The subject of this ‘sister image’ to yesterday’s post is whaling.
The first Antarctic whaling station was established in 1904 at South Georgia island. By the mid-20th century, several of the eight whale species that populate Antarctic waters had been hunted to the edge of extinction. They’re now gradually recovering thanks to international regulation of commercial whaling in the Southern Ocean, though their numbers aren’t nearly that of a hundred years ago.
At the other end of the world by contrast, whale hunting has been central to the Inupiat people’s subsistence for over a millennium. I’m currently marveling over thewhalehunt.org, a unique photo-documentary of an Inupiat whale hunt in Barrow, Alaska. Its extraordinary approach to storytelling and brilliant interface was created by Jonathan Harris, with stunning photography by Andrew Moore. Not to be missed.
I create my sketchbook entries improvisationally, drawing on Antarctic impressions
and recollections as I go along. By this process I’m building a visual vocabulary with
which to create the Long View Project’s sculptural pieces.

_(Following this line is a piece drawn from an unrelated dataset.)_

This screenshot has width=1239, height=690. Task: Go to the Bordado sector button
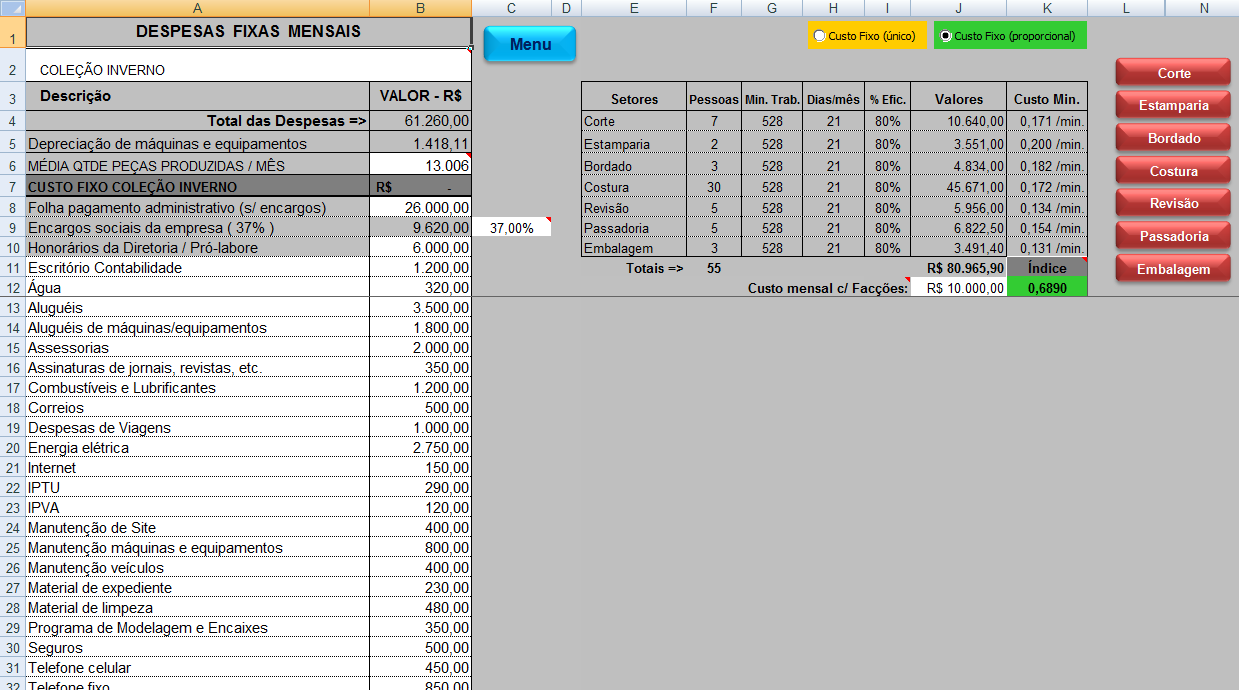(x=1173, y=138)
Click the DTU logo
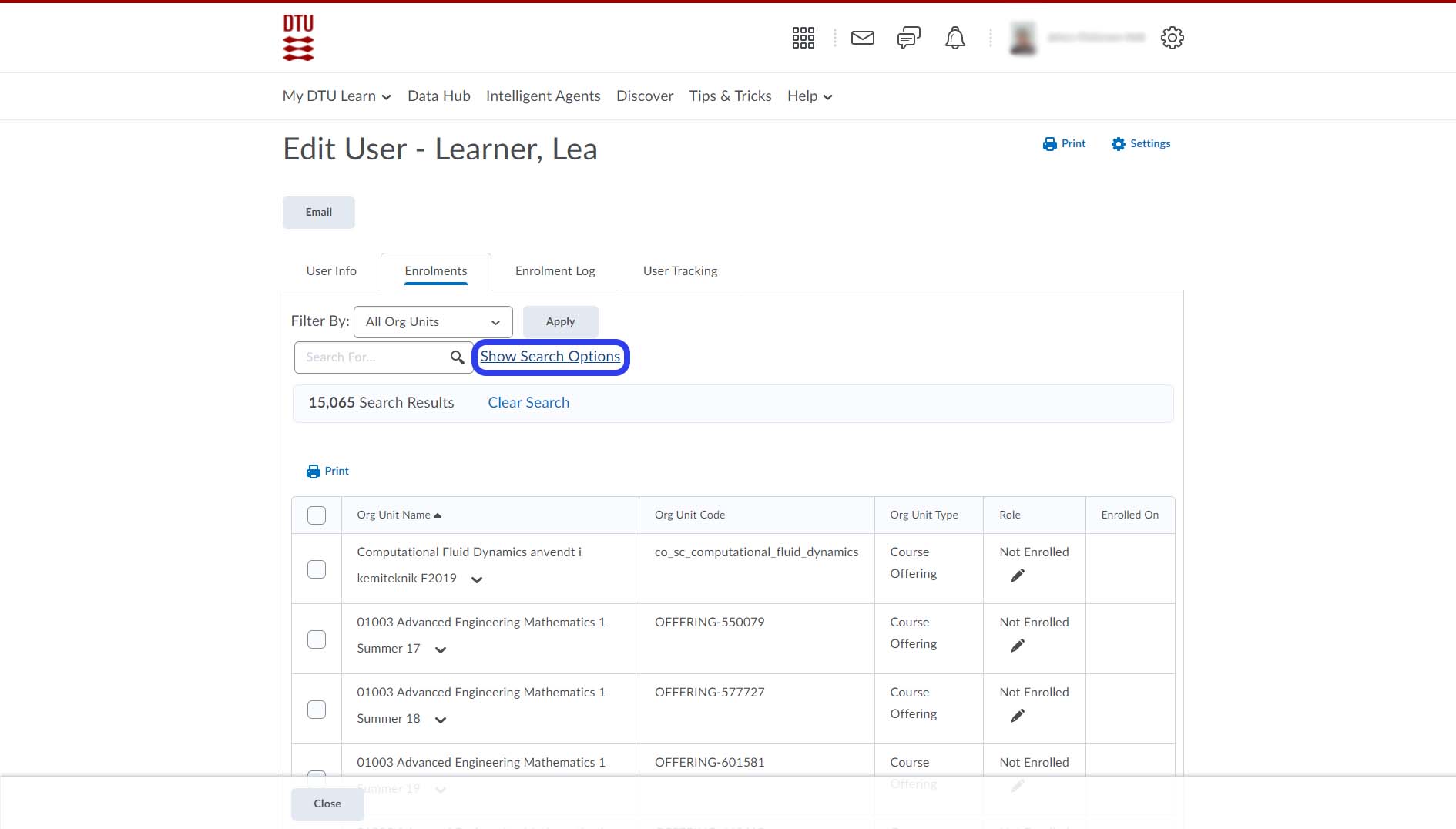1456x829 pixels. [298, 38]
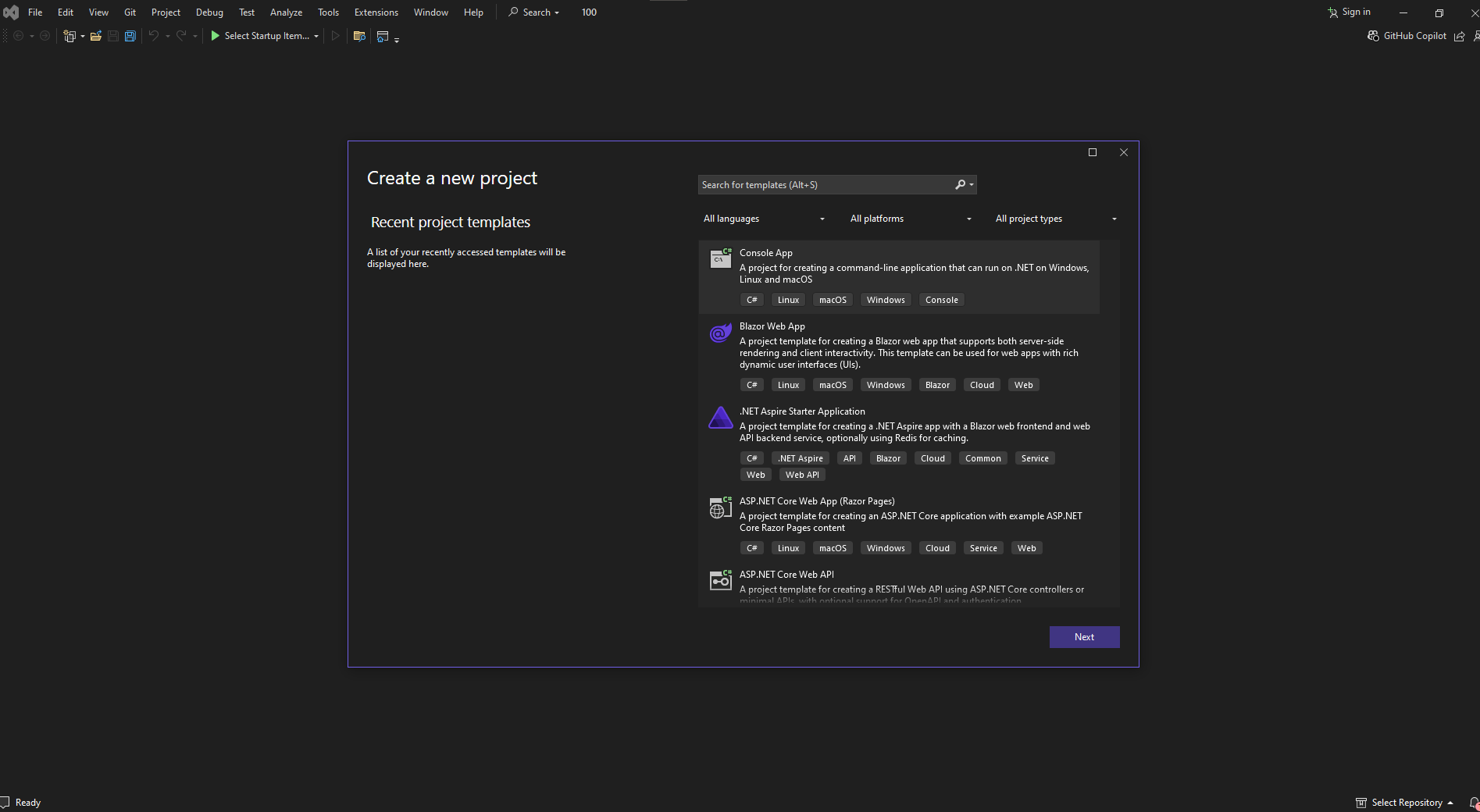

This particular composition codifies Antarctic tools, venesta shelving, and maps. My principal medium is cut paper, often reclaimed from old mail, packaging and scraps.
Today’s sketchbook page imagines some of the large number of undiscovered species that Antarctica is home to. Scientists are hoping to reveal some of the mysteries of evolution through these future underwater discoveries, and I never tire of visually speculating on the nature and appearance of these life forms. It’s a theme I’ll be returning to often throughout my project.
In this sketch a silhouetted figure lurks by the letterpress in the Nimrod hut’s cluttered interior. I’m playing shape off line to create illusions of space and fragmenting elements to suggest dimensionality. With these stylistic motifs I also intend to draw analogies between Cubism and the heroic age of polar exploration, both of which developed simultaneously, created sensations in their day, and used found material to facilitate their exploits.
I’ll be drawing on Shackleton’s and Scott’s huts for key content and composition cues. I’m particularly focused on Shackleton’s repurposed venesta cases in keeping with the project’s recycling theme. The wood cases found second lives as shelves, book cases, box storage, work surfaces, and partitioning. Not to mention book covers, which led me here in the first place. Expect such shapes and elements in my upcoming sketches and in the final wood assemblages too.
I’ve gotten word that the material I collected and shipped from Antarctica is at Port Hueneme on its way to San Francisco, so it won’t be long before it arrives. I’ll introduce the items as I unpack them, and will document their eventual incorporation into the artwork.
In the meanwhile, I’m formulating ideas for my compositions in a sketchbook I started recently. I’ll post pages here throughout the project to show their role in the process. The entries will be out of page order (that’s how I work on them) and in various stages of progress. The book will serve as a means of exploring shapes, colors, textures, and line; a place to work out the technical aspects of construction; a lab for spontaneous experimentation, for trying out found objects for size, and for re-working sketches and concepts to perfection… or to ruin. It’s a testing ground.